American Forces Press Service
WASHINGTON, Dec. 2, 2011 – Praising the "absolutely phenomenal" way the United States has maintained and sustained its forces on the ground in Iraq and Afghanistan, a senior defense official said the military needs to do even better.
Budgetary demands and a persistent threat that shows no sign of going away require "radical changes" in how the military maintains an engaged, ready force, John B. Johns, deputy assistant secretary of defense for maintenance policy and programs, told attendees yesterday at this year’s Defense Logistics Conference here.
Johns drew a direct correlation between maintenance and sustainment operations and the combat capability and readiness they drive.
"The ability to conduct deterrence or to shape outcomes associated with our conflicts in the world is driven by what we view in the logistics community," he said. "It is not how much stuff we have, it is how we employ it and how we sustain it."
Yet with the high costs associated with maintenance and sustainment -- second only in the Defense Department budget to manpower costs -- Johns said it's obvious that more cuts are on the way.
"If you haven't felt the pressure yet, then get ready, because it's coming," he told the audience.
Also clear, he said, is that what has worked in the past won't be enough in the future.
"Referring to past success is good ... but not instructive about where we need to go," Johns said. "We are talking about fundamental new levels of efficiency and effectiveness, of agility and flexibility."
That includes a 50-percent reduction in average cycle times, Johns said, and a 25-percent cost reduction by 2020. Even defense activities that already have demonstrated major improvements will have to meet these new levels, he said.
"These are not trivial numbers," Johns acknowledged. "But those are the numbers that are going to get us where we need to be."
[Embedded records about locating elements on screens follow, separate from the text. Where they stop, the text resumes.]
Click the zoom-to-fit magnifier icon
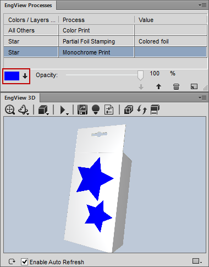Image resolution: width=209 pixels, height=267 pixels. point(10,110)
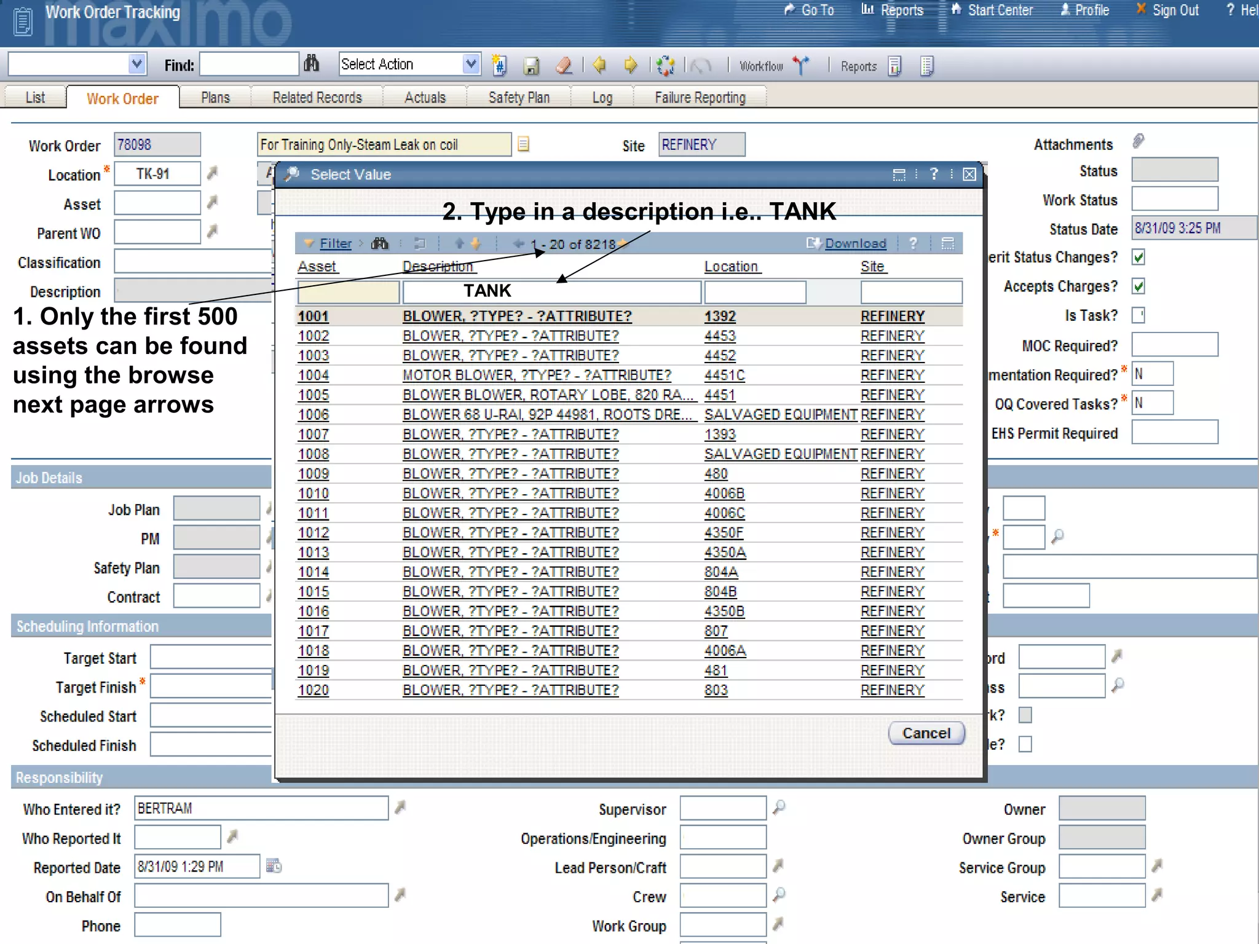The image size is (1259, 944).
Task: Click the Save Work Order disk icon
Action: pyautogui.click(x=531, y=65)
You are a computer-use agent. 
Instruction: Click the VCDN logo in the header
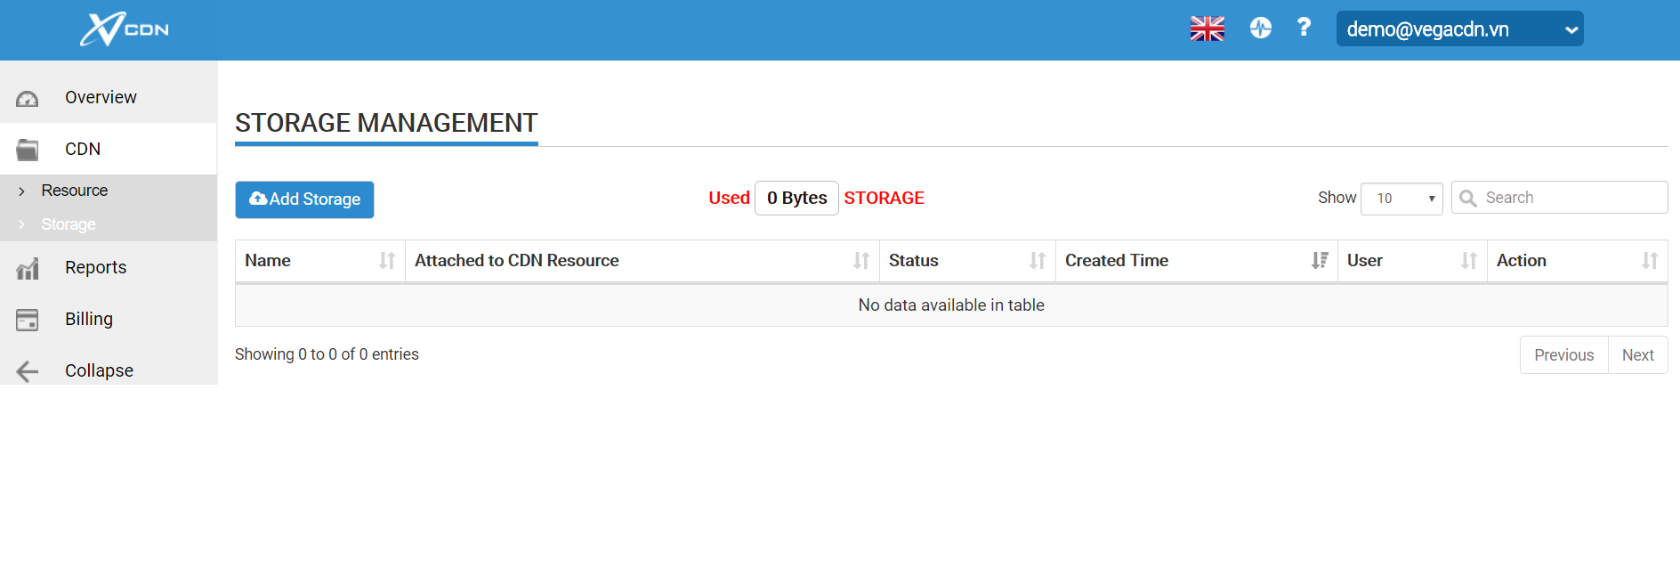(x=124, y=29)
And if the department falls short of that goal, "we are exceeding the resources that we are going to have available," he said. "We will not make the warfighting requirements or generate the warfighting capability required if we are not operating at that level of performance."
Johns encouraged leaders within the maintenance and sustainment community to make the hard decisions and encourage innovation to address this challenge. "The change is here, and we can lead and shape it," he said.
But if pressured to take unacceptably large cuts, he urged them to defend the budgets needed to sustain a force that provides credible deterrence and is able to shape the outcomes of conflict or potential conflict.
What's at stake for the United States as the department deals with its fiscal challenges is huge, Johns said.